*DIRECTIONS FOR THIS TASK*:
What you write should match, word for word, the lines from the one containing "The width and height of the screenshot is (1358, 1448)." through the end of the data, with no pictures.

*AVAILABLE RECORDS*:
*** Begin section ***
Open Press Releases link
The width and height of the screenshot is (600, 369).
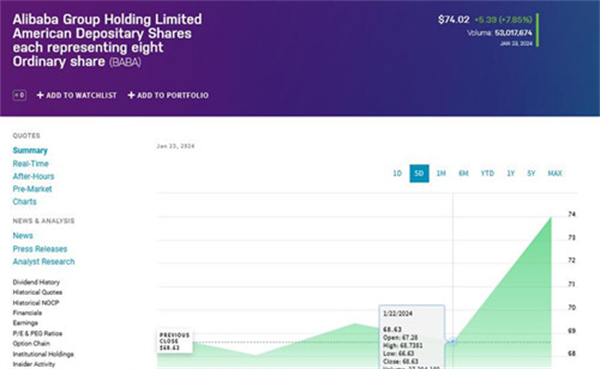click(x=40, y=249)
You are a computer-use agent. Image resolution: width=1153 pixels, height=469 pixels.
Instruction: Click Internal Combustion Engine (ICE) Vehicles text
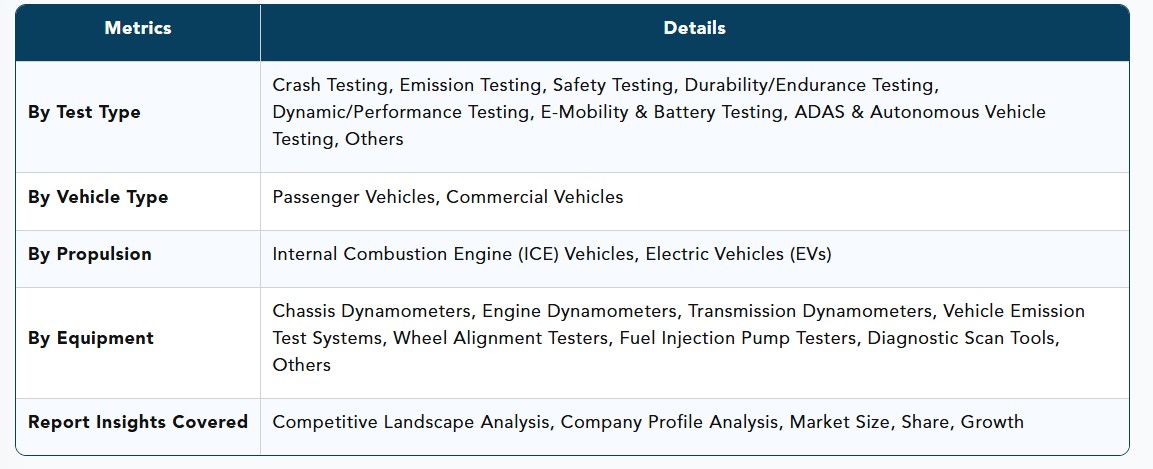453,254
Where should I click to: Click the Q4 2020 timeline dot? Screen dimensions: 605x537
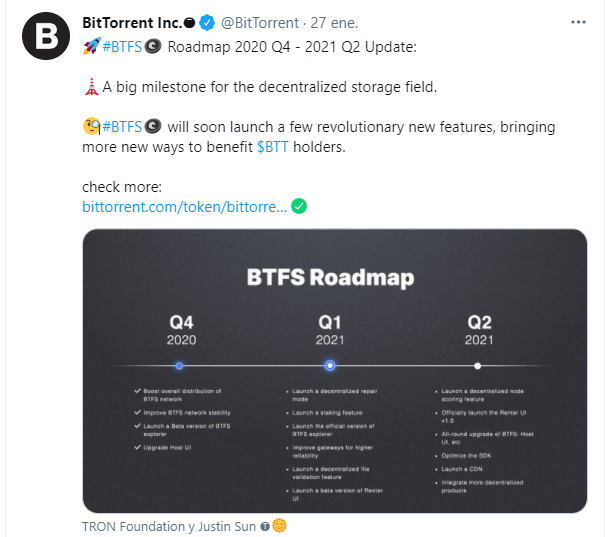coord(180,366)
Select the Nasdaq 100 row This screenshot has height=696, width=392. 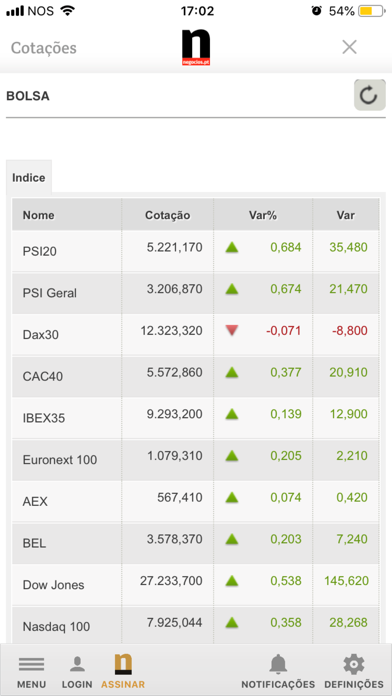tap(196, 625)
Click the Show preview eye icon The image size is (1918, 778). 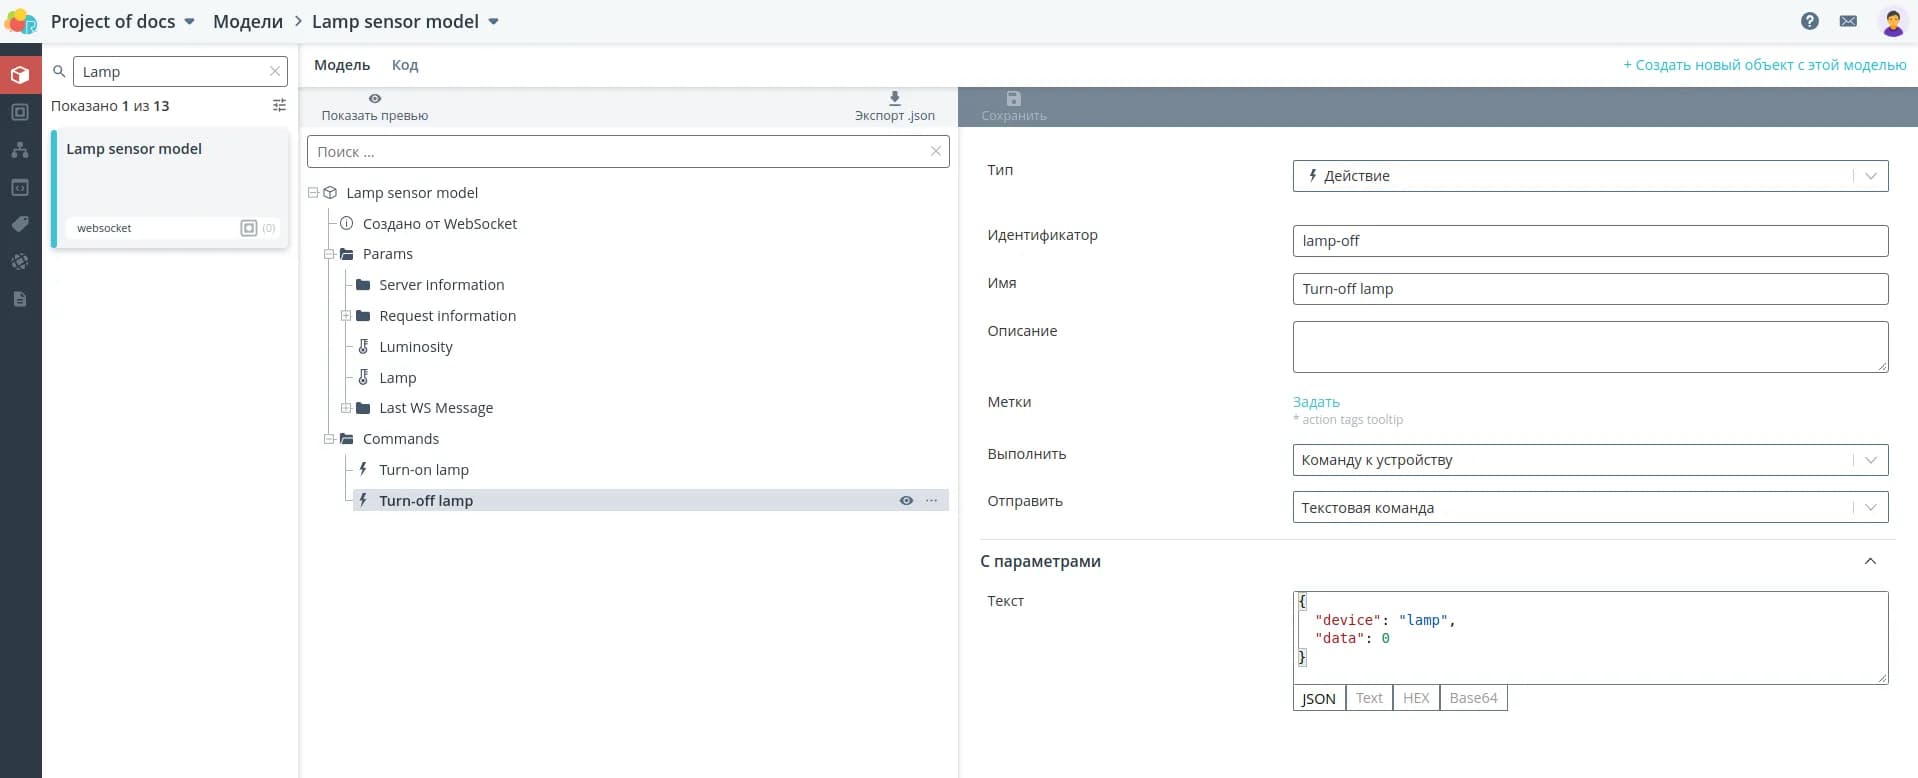pos(375,99)
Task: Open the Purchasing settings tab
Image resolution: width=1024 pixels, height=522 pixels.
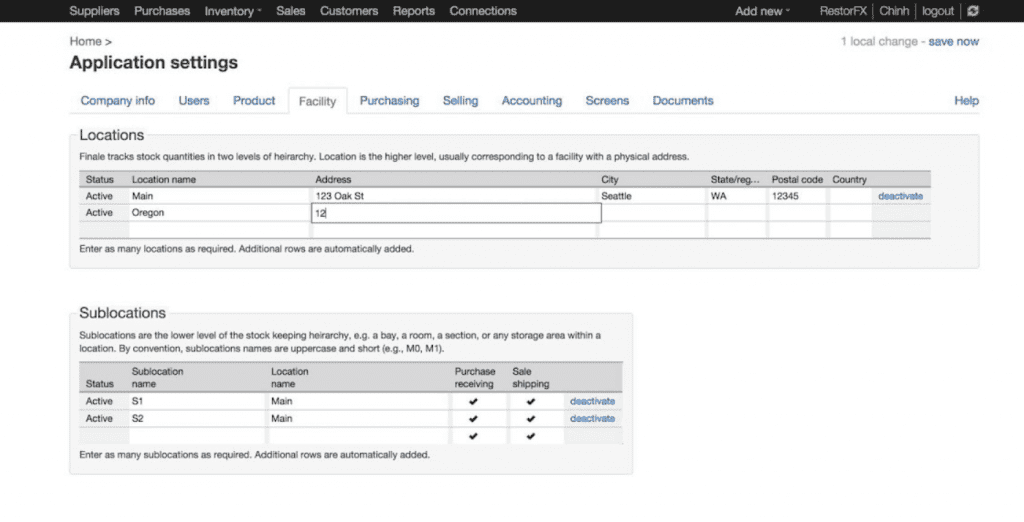Action: click(389, 101)
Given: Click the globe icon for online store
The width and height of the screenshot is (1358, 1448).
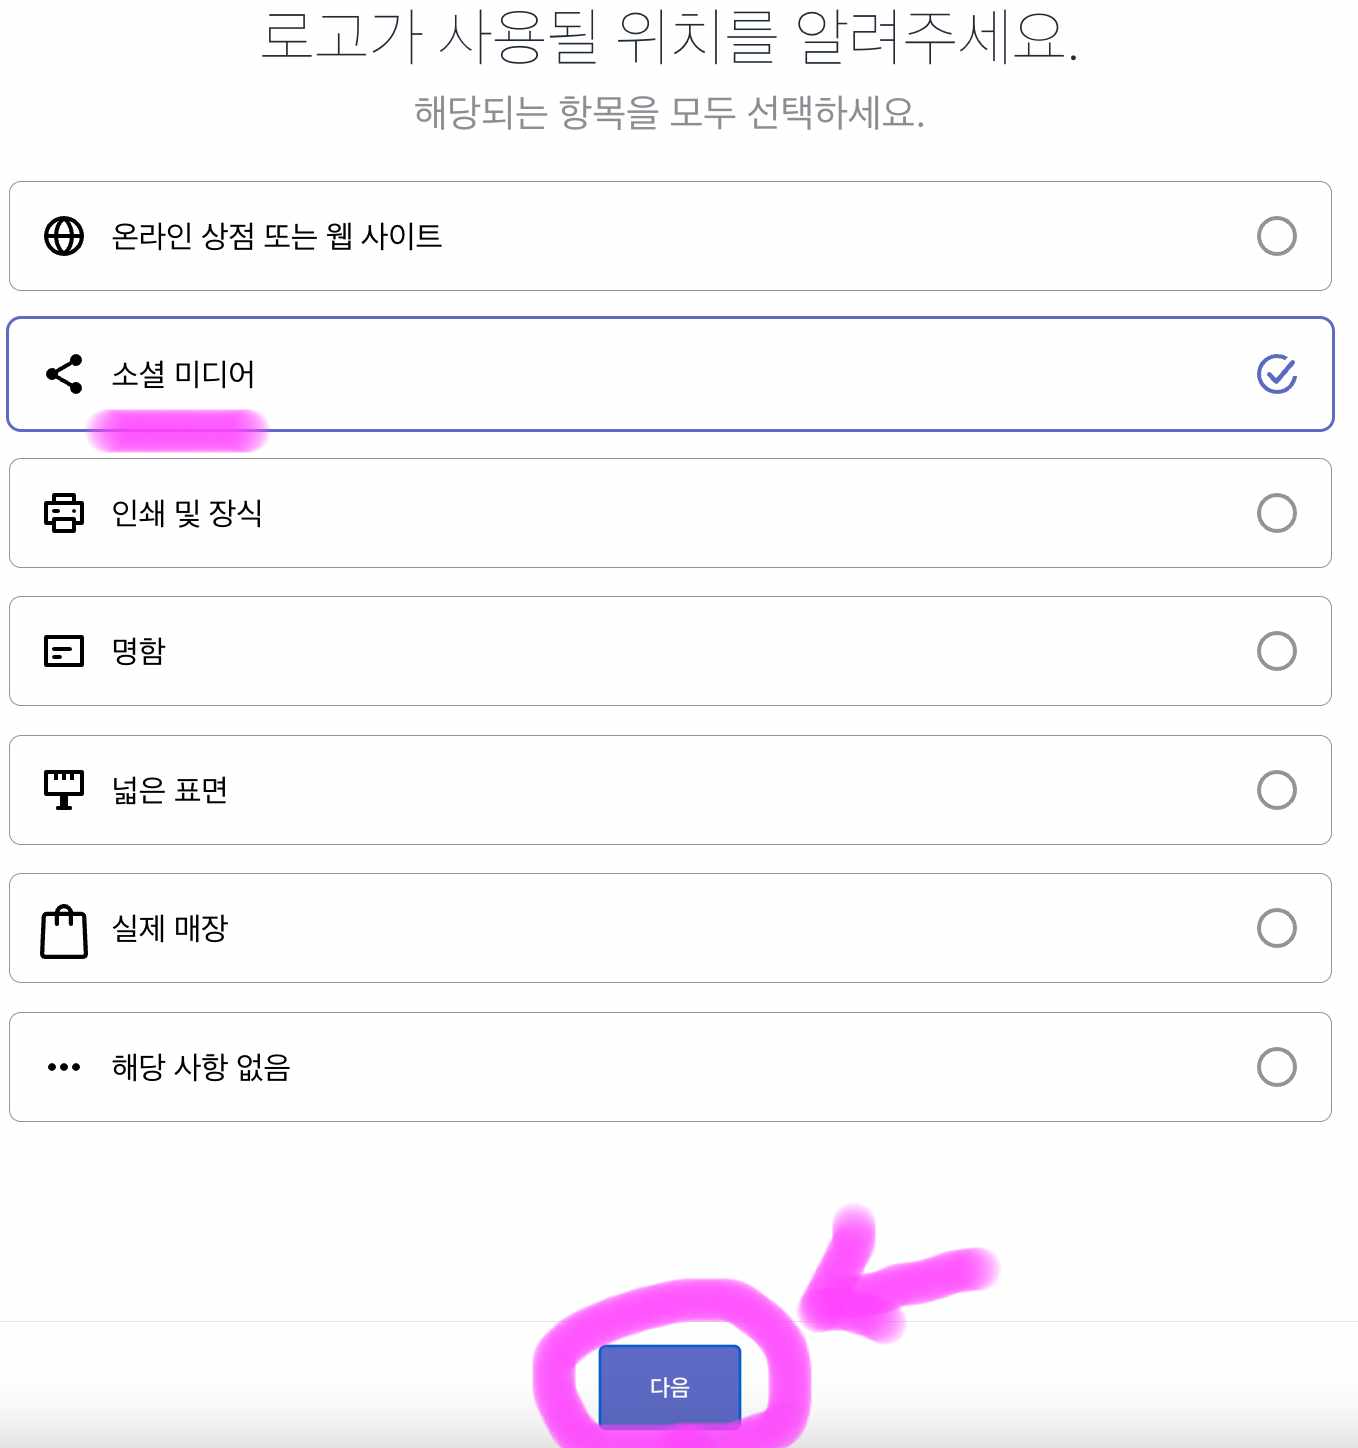Looking at the screenshot, I should [64, 237].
*** End section ***
*TASK OUTPUT*:
The width and height of the screenshot is (1358, 1448).
Looking at the screenshot, I should [64, 237].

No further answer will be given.